We suggest discontinuing topical corticosteroids without the need for tapering when the flare is fully resolved (e.g. itch-free, inflammation resolved) without strict time limits, then switch to on-demand or intermittent use for maintenance therapy if needed, following appropriate non-pharmacological management plan (e.g. use of emollient, avoid triggers) and flare management protocol is in place.

Monitoring
CBR

We suggest advising individuals to report to their healthcare professionals symptoms of recurrence, noting topical corticosteroid withdrawal syndrome (e.g. red or darker burning skin, papulopustular rashes) is rare but more common in people stopping treatment after using for prolonged continuous periods of moderate-to-high potency topical corticosteroids, particularly on sensitive areas (e.g. face).

CBR, consensus-based recommendation; GPS, good practice statement

Corticosteroids are widely used to treat dermatological conditions such as eczema and psoriasis because of their anti-inflammatory, immunosuppressive, and antiproliferative properties [177].

We were unable to identify any direct evidence related to the deprescribing of topical corticosteroids in older people from the systematic review and meta-analysis. Recommendations are provided in this section following a Delphi consensus process.

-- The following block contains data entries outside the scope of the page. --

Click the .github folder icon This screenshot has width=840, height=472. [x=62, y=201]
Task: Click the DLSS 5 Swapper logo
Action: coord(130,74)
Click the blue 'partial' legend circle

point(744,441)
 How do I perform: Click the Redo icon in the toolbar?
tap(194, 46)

All topical corticosteroids can induce skin atrophy, and in older people, the risk may be higher [177]. The recommended treatment duration varies depending on the potency of the topical corticosteroids. A study suggests up to three weeks duration for very high potency corticosteroids (e.g. clobetasol propionate 0.05%) and up to 12 weeks for medium to high potency (e.g. betamethasone dipropionate 0.05% ointment) [412]. No time limit was specified for low-potency topical corticosteroids (e.g. hydrocortisone 1%) [412]. Prolonged use of potent corticosteroids may result in severe adverse effects such as periorificial dermatitis, steroid rosacea, pustular psoriasis and rebound flares after stopping treatment [413]. Therefore, in people who are asymptomatic (e.g. skin is completely clear) after uninterrupted treatment using appropriate potency therapy, deprescribing may be appropriate to minimise the adverse effects associated with prolonged use. For body areas prone to recurrent flares, proactive intermittent use of topical corticosteroids two to three times weekly may be considered on the basis of preventing relapses and reducing the need for topical corticosteroids [414].

Ongoing use of emollients is recommended to maintain remission and improve skin conditions [414, 415]. Topical corticosteroids should be resumed at the first signs of a flare and continued until the skin clears, as inadequate treatment increases the risk of recurrence [415].

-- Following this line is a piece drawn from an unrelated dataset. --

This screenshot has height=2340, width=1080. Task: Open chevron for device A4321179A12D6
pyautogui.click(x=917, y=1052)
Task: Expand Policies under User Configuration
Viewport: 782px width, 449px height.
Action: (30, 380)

If considered suitable to deprescribe, topical corticosteroids generally do not require tapering when the flare is fully resolved (e.g. itch-free, inflammation resolved) without strict time limits. Appropriate non-pharmacological management plan (e.g. use of emollient to improve skin conditions and avoid aggravating factors) and flare management protocol should be in place at all times [415].

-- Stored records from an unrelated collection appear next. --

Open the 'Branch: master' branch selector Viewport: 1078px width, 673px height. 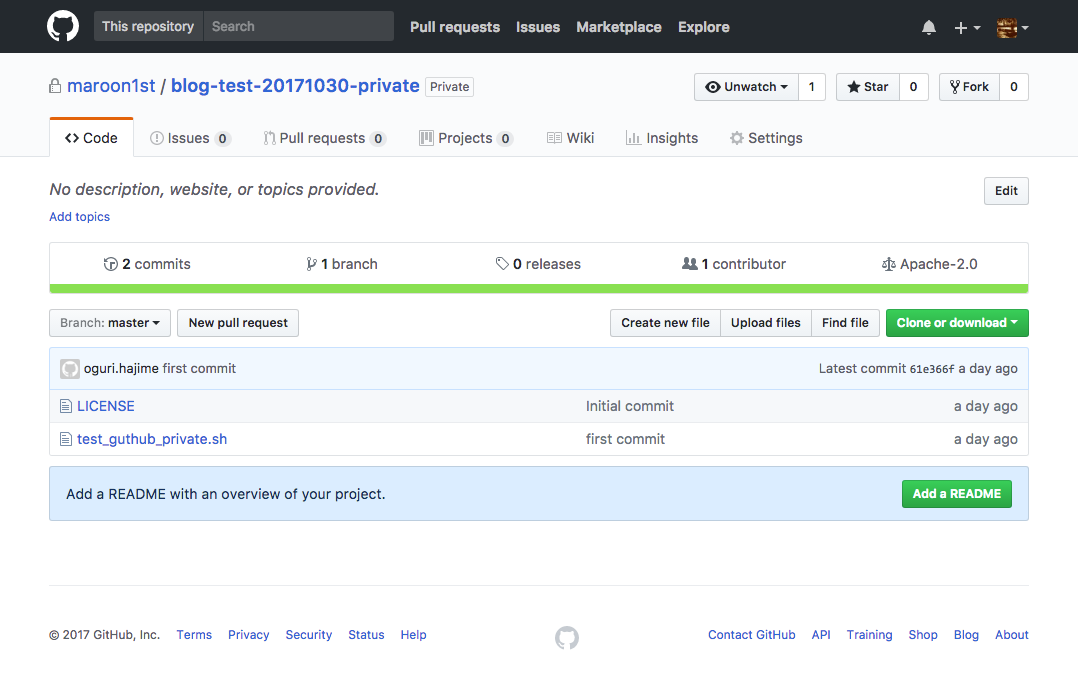(x=110, y=322)
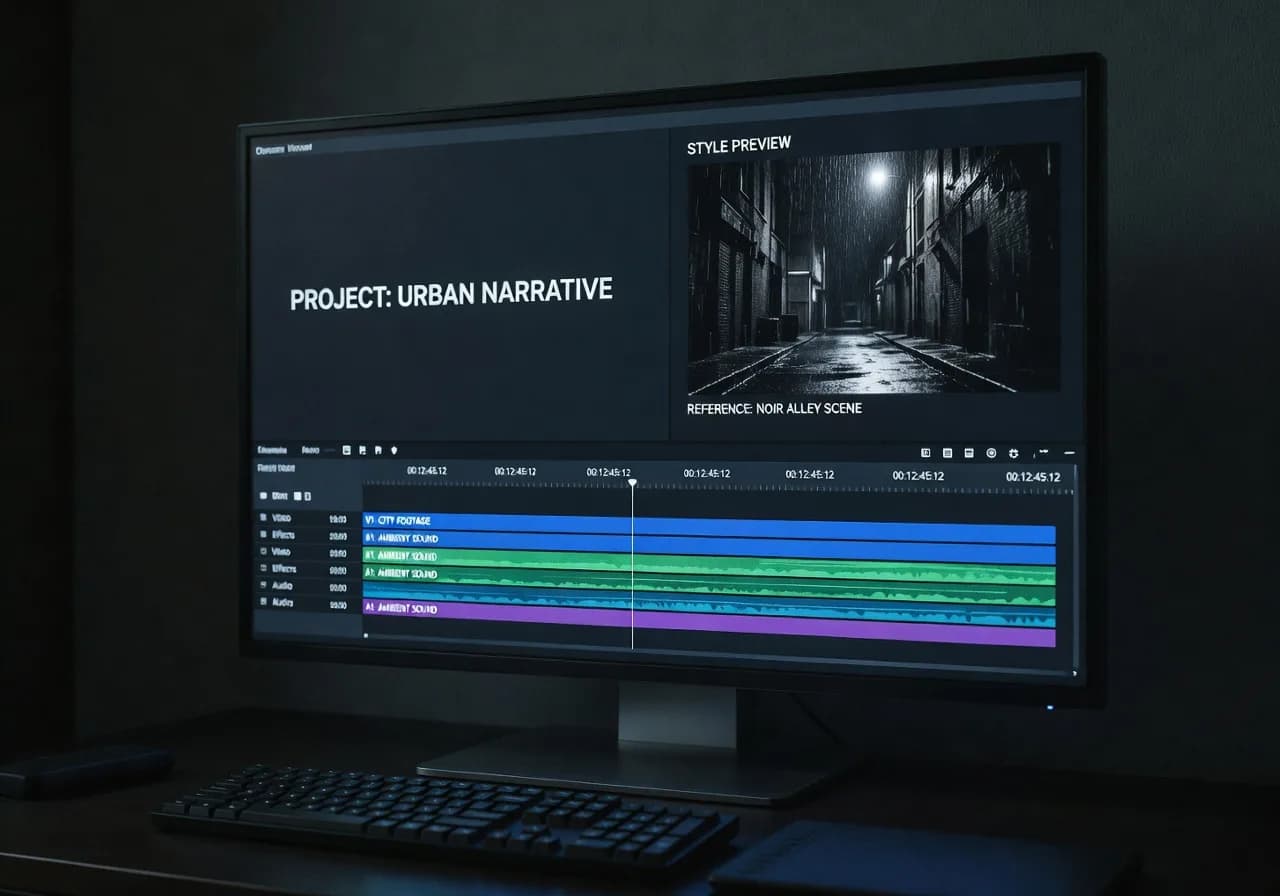Click the save icon next to the timeline menu
Viewport: 1280px width, 896px height.
[362, 450]

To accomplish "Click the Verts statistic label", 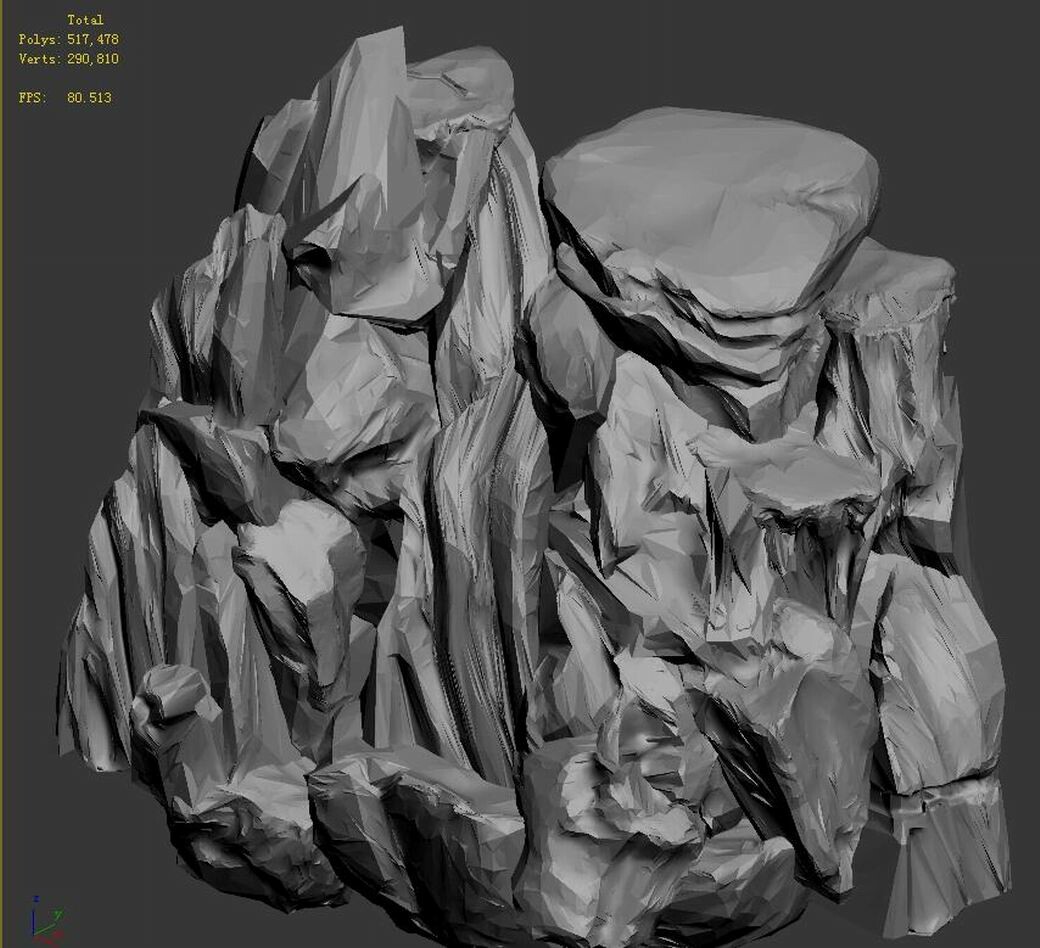I will [x=39, y=57].
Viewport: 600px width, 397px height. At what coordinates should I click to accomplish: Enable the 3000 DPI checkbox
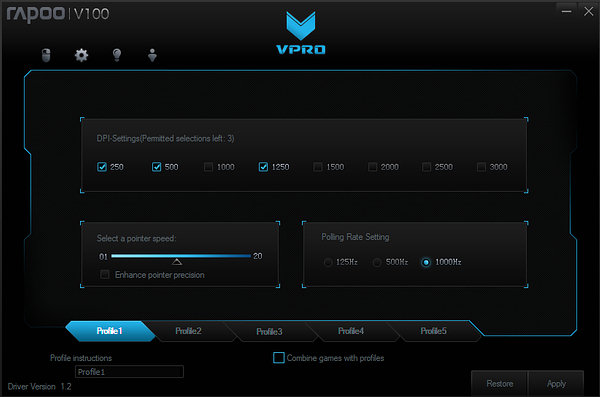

In some cases, topical corticosteroid withdrawal syndrome, a drug-related skin condition, may occur after discontinuing moderate- to high-potency topical corticosteroids following prolonged continuous use. It is characterised by red or hyperpigmented, burning or stinging skin, papulopustular rashes, and itch [416]. The condition may be caused by a combination of tachyphylaxis, rebound vasodilation, and skin barrier dysfunction [417]. While it most commonly affects sensitive areas such as the face and groin, it can involve any part of the body [416, 417]. Monitoring is important to minimise topical corticosteroid withdrawal syndrome. Healthcare providers should advise individuals to report back any symptoms of recurrence, noting topical corticosteroid withdrawal syndrome (e.g. red or darker burning skin, papulopustular rashes).